テレビで反響を呼んだ取材、『発達障害と少年犯罪』
また、親から虐待を受けることで二次障害を引き起こしてトラウマを抱えている子どもの場合、ほぼ例外なくその親はうつ状態にあり、幼い頃に虐待を受けているのだという。親から子、子から孫へと虐待やネグレクトが伝わっていく「世代間連鎖」である。
小さいときに虐待やネグレクトを受け、そのストレスを抱えたまま成長して大人になった場合、今度は我が子に虐待をしてしまうという悲しい現実だ。
周りがどれだけサポートできるか
では、発達障害をもつ子どもの当事者でなく、その家族でもない私たちにはなにができるのだろう? そのことについて著者は、「それは、後方支援である」と断言している。発達障害をもつ子どもには、周りからのサポートも含めたさまざまな角度からの支援が必要で、それこそ私たちにできることだという考え方である。
「後方支援」は、大きく以下の2つに集約されるそうだ。
1. 子どもの頃から目を配る
2. サポート体制を整備する(229ページより)
もちろん、これらを充分に機能させるためには、教育、医療、行政(社会)、その他あらゆる側面が一体となって取り組む必要があるだろう。そして1.の「子どもの頃から目を配る」には、2つのポイントがあるという。
まず1つ目は、早期発見だ。もし自分の子どもに発達障害のような傾向があると疑わしく感じた場合には、迷わず専門医の診断を仰ぐべきだということ。そして、それは周囲も気をつけてあげる必要がある。先にも触れたように、自閉症スペクトラムなどをもつ子どもの親は、同じように障害をもっていることが多く、自分の子どもの特性に気づきにくい場合があるからだ。
また、そのような診断を受けても周囲に隠してはいけない。なぜなら、隠すことで子どもに罪悪感を抱かせることになるし、なにかあった際に周囲に助けを求めづらくなるからだ。いわば、周りの人みんなで、子どもとその家族をサポートしてあげるという意識が大切なのである。
そして、子どもが発達障害をもっていることがわかったら、次に必要なのが、日々のケアと早期療育といったサポート。これについての鍵は、周りがサポートをどれだけできるかということ。
早期療育という点で一番大切だと感じるのは、「愛着感情の定着」である。愛着の気持ちは愛情に育つ基盤感情だ。子どものこの感情は大切にしてあげたいものだ。(232ページより)

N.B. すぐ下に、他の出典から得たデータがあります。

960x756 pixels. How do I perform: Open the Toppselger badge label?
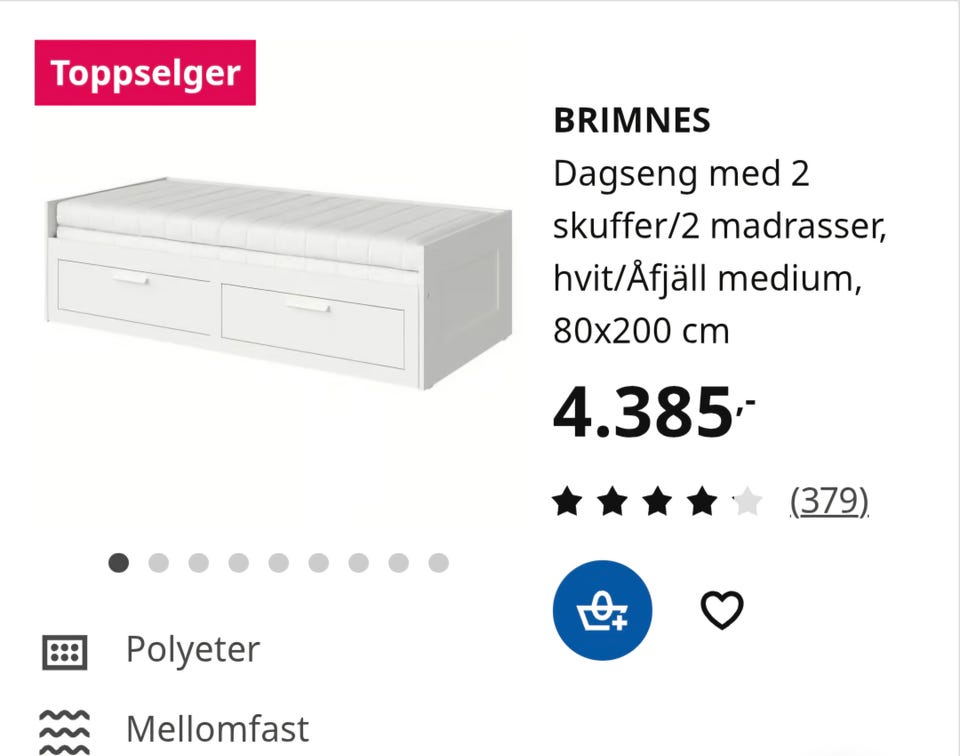(x=145, y=71)
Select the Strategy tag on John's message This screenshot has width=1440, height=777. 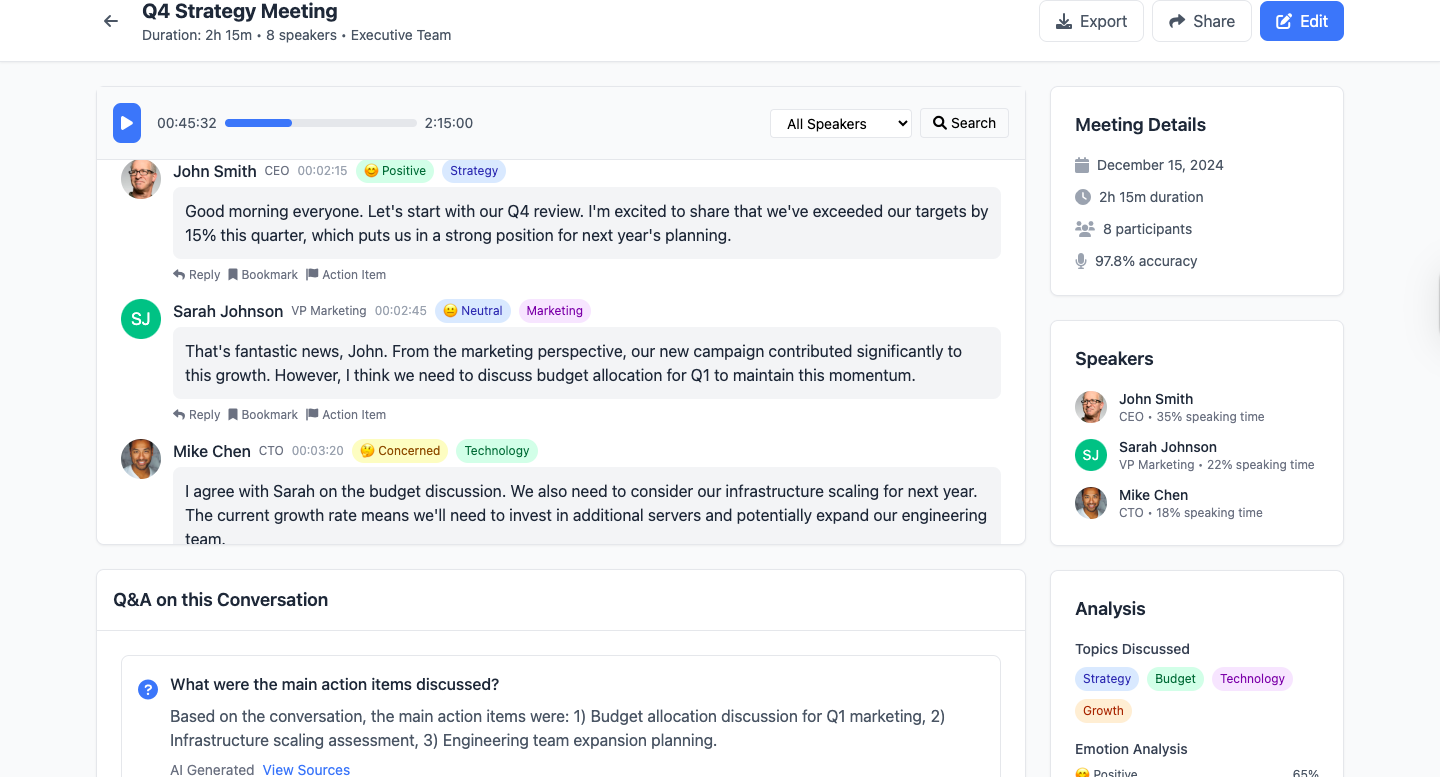coord(473,171)
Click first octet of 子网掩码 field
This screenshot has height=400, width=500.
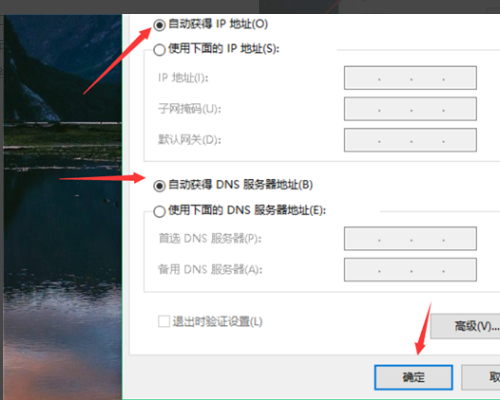pyautogui.click(x=362, y=109)
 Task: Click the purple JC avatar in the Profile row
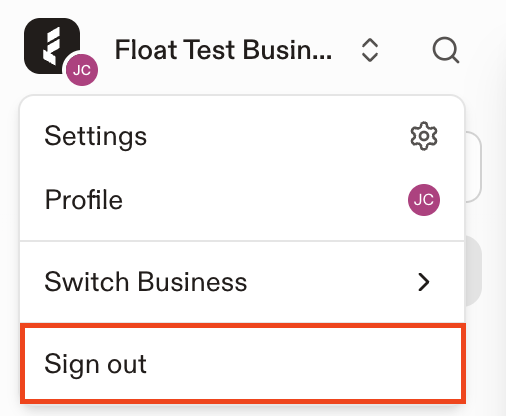[x=424, y=200]
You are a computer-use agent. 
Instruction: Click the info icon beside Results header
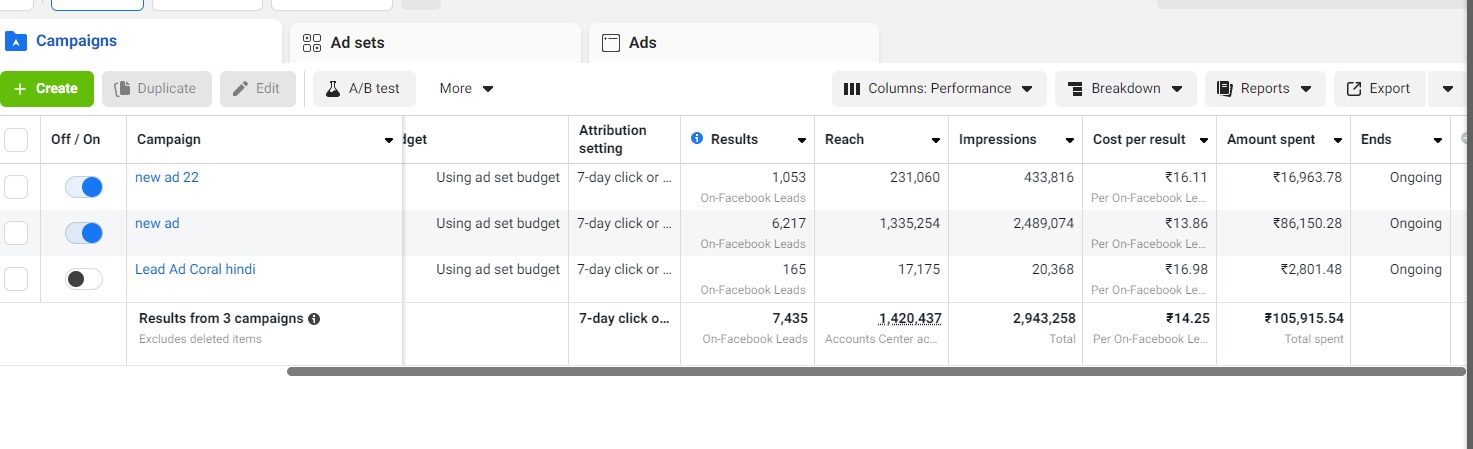(697, 139)
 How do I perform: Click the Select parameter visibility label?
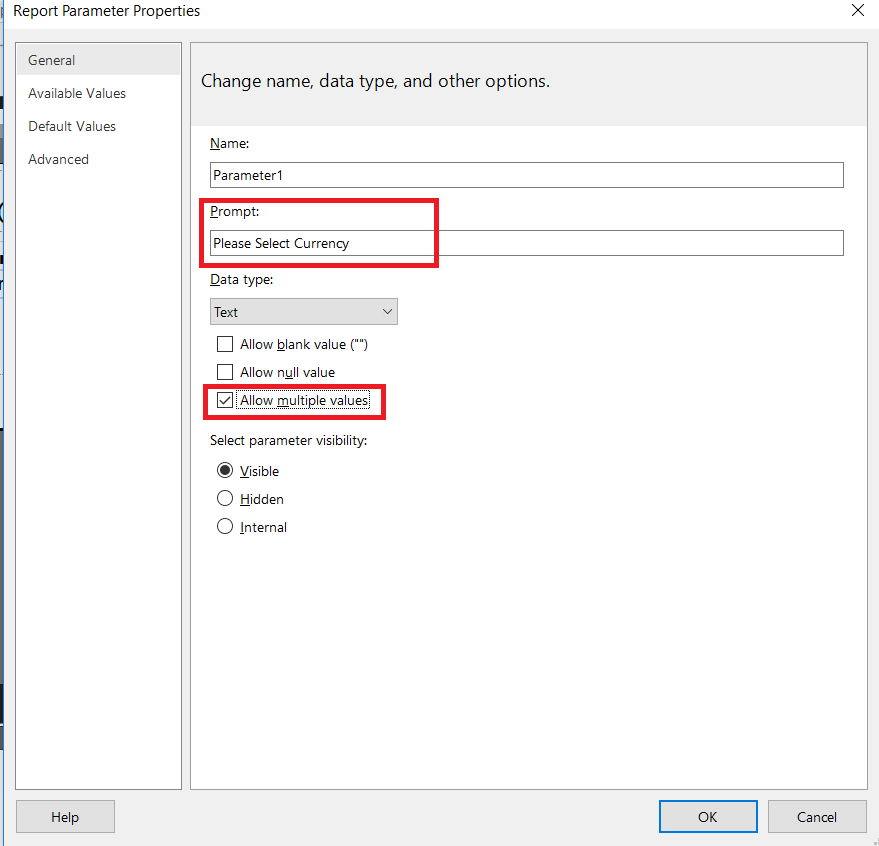[288, 440]
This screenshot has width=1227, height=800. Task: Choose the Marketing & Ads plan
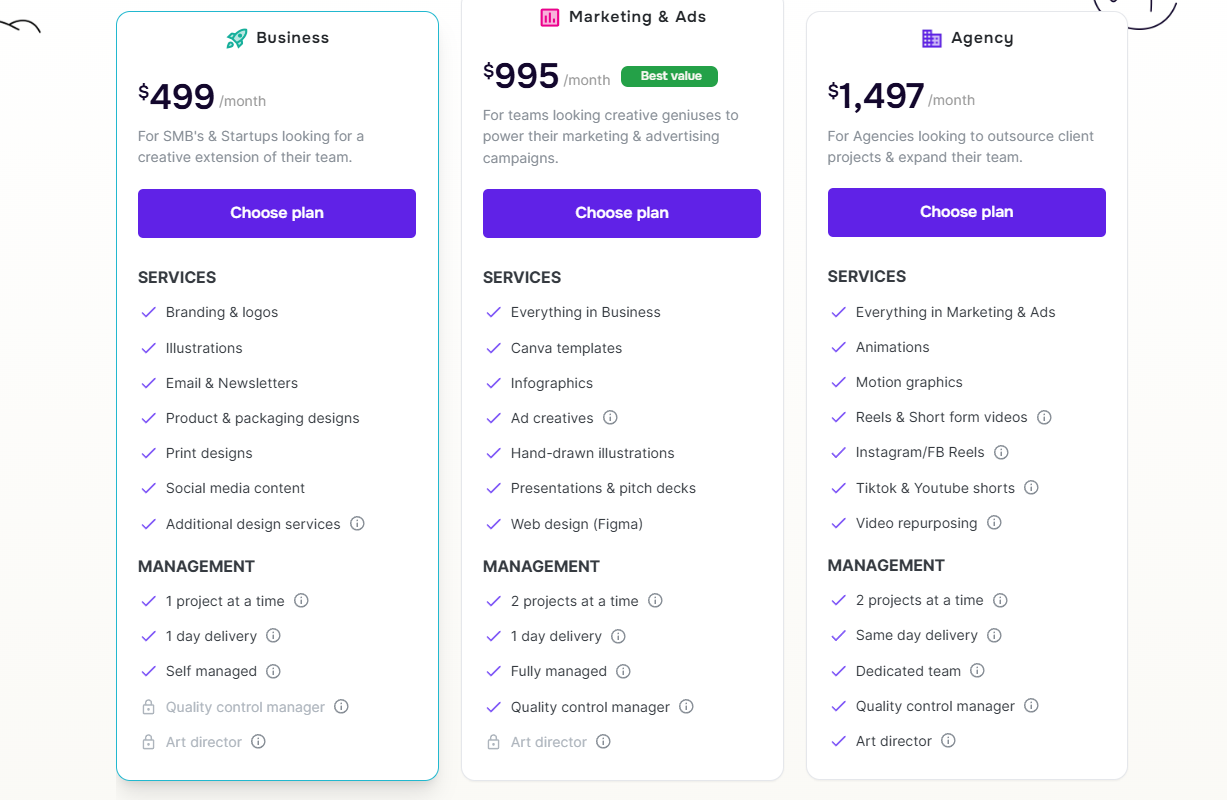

もちろん、基本的なトレーニングも必要だ。身だしなみを整える、部屋の片づけや持ち物の管理をする、金銭管理をする、自分に合った進路選択をする、外出したときは予定の場所に時間通りに移動する、対人関係の基本を身につける、法的トラブルや危険を避けるというような、「社会で生きていくためのこと」ができないのなら、周りが教えてあげなければならないということだ。